Task item: Copy all of the data below without altering a single line.

Stored data:
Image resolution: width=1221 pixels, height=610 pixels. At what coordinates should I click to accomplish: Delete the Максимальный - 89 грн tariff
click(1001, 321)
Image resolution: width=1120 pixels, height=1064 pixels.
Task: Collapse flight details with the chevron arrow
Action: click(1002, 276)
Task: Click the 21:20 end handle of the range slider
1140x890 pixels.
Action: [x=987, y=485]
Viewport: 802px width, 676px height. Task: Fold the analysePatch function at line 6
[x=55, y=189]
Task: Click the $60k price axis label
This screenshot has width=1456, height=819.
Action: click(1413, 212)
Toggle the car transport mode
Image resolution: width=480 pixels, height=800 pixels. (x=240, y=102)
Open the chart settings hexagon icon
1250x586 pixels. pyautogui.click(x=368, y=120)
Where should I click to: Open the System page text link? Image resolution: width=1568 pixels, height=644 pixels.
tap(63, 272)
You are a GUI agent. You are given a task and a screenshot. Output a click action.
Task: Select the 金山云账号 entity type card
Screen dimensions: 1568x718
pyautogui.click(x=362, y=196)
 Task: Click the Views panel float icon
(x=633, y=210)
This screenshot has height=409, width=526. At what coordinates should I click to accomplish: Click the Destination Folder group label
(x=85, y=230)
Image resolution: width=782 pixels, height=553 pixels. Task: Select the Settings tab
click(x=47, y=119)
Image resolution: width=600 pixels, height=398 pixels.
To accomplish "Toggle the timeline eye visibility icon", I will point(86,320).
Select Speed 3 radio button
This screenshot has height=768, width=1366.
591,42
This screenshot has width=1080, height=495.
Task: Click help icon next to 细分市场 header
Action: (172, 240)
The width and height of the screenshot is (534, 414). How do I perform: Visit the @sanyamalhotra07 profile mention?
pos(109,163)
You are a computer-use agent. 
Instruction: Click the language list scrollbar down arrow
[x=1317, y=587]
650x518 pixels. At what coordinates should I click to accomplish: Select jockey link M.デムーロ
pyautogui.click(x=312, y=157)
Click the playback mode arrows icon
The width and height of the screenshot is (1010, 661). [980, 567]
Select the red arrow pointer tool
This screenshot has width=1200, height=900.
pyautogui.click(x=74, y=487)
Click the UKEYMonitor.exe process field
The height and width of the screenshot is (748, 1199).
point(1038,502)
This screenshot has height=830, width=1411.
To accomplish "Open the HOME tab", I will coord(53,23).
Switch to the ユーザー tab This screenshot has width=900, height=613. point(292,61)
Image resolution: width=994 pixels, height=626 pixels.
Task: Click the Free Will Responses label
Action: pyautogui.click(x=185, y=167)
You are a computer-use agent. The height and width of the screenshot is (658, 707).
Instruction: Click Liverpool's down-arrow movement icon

Response to this task:
Image resolution: width=1221 pixels, height=610 pixels. At what coordinates should I click to accomplish: Delete the Максимальный - 89 грн tariff
click(1001, 321)
Image resolution: width=1120 pixels, height=1064 pixels.
Task: Collapse flight details with the chevron arrow
Action: click(1002, 276)
Task: Click the 21:20 end handle of the range slider
1140x890 pixels.
Action: [x=987, y=485]
Viewport: 802px width, 676px height. Task: Fold the analysePatch function at line 6
[x=55, y=189]
Task: Click the $60k price axis label
This screenshot has width=1456, height=819.
Action: click(1413, 212)
Toggle the car transport mode
Image resolution: width=480 pixels, height=800 pixels. (x=240, y=102)
Open the chart settings hexagon icon
1250x586 pixels. pyautogui.click(x=368, y=120)
Where should I click to: Open the System page text link? Image resolution: width=1568 pixels, height=644 pixels.
tap(63, 272)
You are a GUI agent. You are given a task and a screenshot. Output a click action.
Task: Select the 金山云账号 entity type card
Screen dimensions: 1568x718
pyautogui.click(x=362, y=196)
 Task: Click the Views panel float icon
(x=633, y=210)
This screenshot has height=409, width=526. At what coordinates should I click to accomplish: Click the Destination Folder group label
(x=85, y=230)
Image resolution: width=782 pixels, height=553 pixels. Task: Select the Settings tab
click(x=47, y=119)
Image resolution: width=600 pixels, height=398 pixels.
To accomplish "Toggle the timeline eye visibility icon", I will point(86,320).
Select Speed 3 radio button
This screenshot has height=768, width=1366.
591,42
This screenshot has width=1080, height=495.
Task: Click help icon next to 细分市场 header
Action: (172, 240)
The width and height of the screenshot is (534, 414). How do I perform: Visit the @sanyamalhotra07 profile mention?
pos(109,163)
You are a computer-use agent. 
Instruction: Click the language list scrollbar down arrow
[x=1317, y=587]
650x518 pixels. At what coordinates should I click to accomplish: Select jockey link M.デムーロ
pyautogui.click(x=312, y=157)
Click the playback mode arrows icon
The width and height of the screenshot is (1010, 661). [980, 567]
Select the red arrow pointer tool
This screenshot has width=1200, height=900.
pyautogui.click(x=74, y=487)
Click the UKEYMonitor.exe process field
The height and width of the screenshot is (748, 1199).
point(1038,502)
This screenshot has height=830, width=1411.
To accomplish "Open the HOME tab", I will coord(53,23).
Switch to the ユーザー tab This screenshot has width=900, height=613. point(292,61)
Image resolution: width=994 pixels, height=626 pixels.
Task: Click the Free Will Responses label
Action: pyautogui.click(x=185, y=167)
You are a computer-use agent. The height and width of the screenshot is (658, 707).
Instruction: Click Liverpool's down-arrow movement icon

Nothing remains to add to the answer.